Introducing the Certification Authority MMC Snap-In
Most everything you see in this article will happen inside the Certification Authority MMC snap-in. If your certificate server runs on a full GUI installation of Windows Server, you should already have this tool. It can run from any system that has the necessary Remote Server Administration Tools installed.
The Certification Authority snap-in appears in the Administrative Tools folder:
If you run the tool from any system other than the certification authority, or if you would like to target a different authority, you can retarget the snap-in. Right-click on the Certification Authority root object and click Retarget Certification Authority and it will present you with the standard dialog to browse for the target system.
Once connected, the targeted authority will have five subfolders:
Of the five folders, we already worked through the Certificate Templates branch in a previous article. We’ll look at the others in this post.
How to View Certificates the Certification Authority has Issued
In the Certification Authority snap-in, click on the Issued Certificates branch. You will see a list of every still-valid certificate issued by the authority.
Each item contains these columns by default:
- Request ID: The CA numbers each request sequentially as it receives them. The number has no other significance.
- Requester Name: The name of the entity that submitted the request.
- Binary certificate: The encoded form of the certificate.
- Serial number: The serial number that the authority assigned to the certificate.
- Certificate effective date: The timestamp that began the certificate’s validity period. Corresponds when the CA issued the certificate.

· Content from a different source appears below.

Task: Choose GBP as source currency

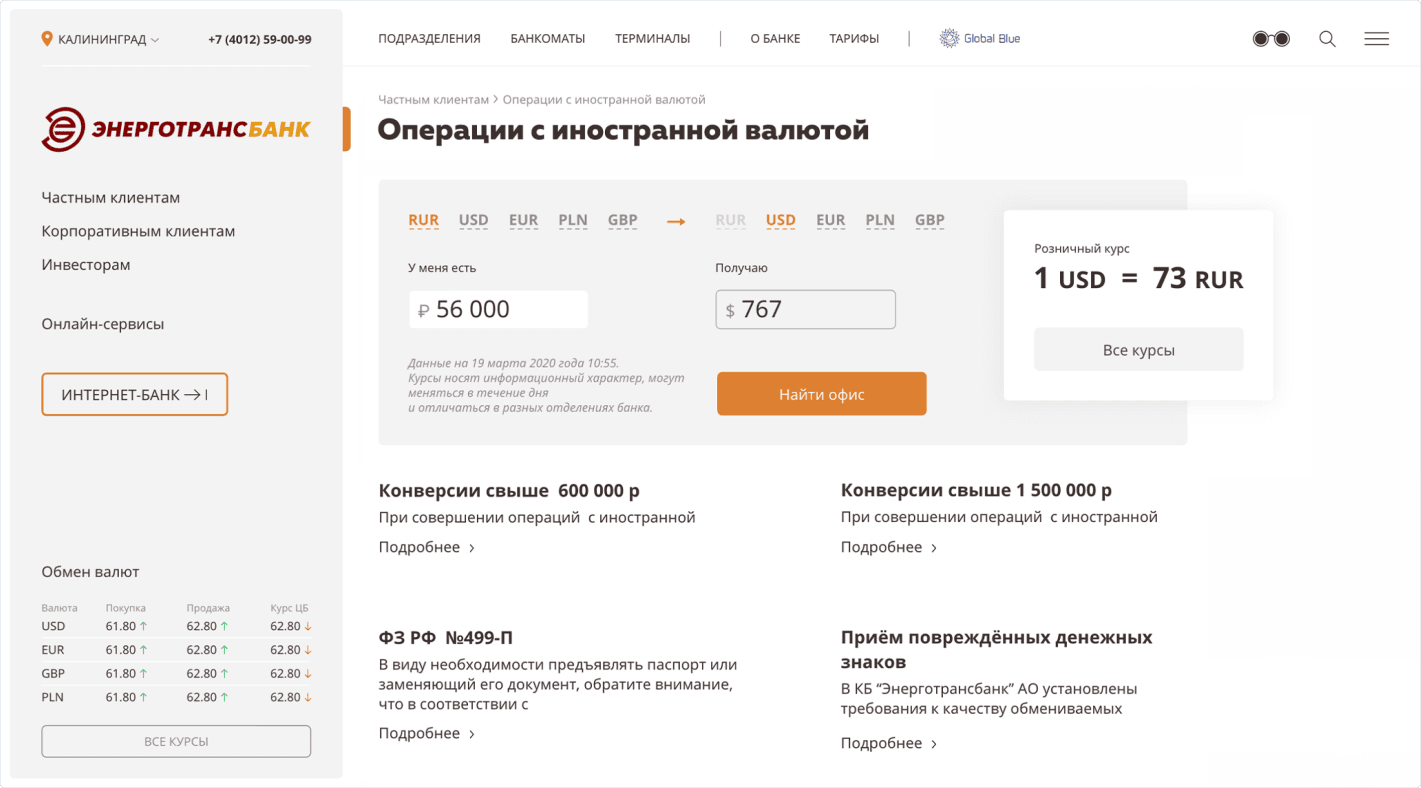Action: point(622,220)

- Certificate expiration date: The timestamp that represents the end of the certificate’s validity period.
- Issued…: The remaining columns contain various ancillary details about the certificate holder.
You can switch the visible columns by going to the primary menu and click View, then click Add/Remove Columns.
You can choose the columns that you want from the dialog:
These column selections matter if you want to export binary data, which I will cover in an upcoming section.
If you’re looking for a particular certificate or category, you can sort the list by clicking any of the columns.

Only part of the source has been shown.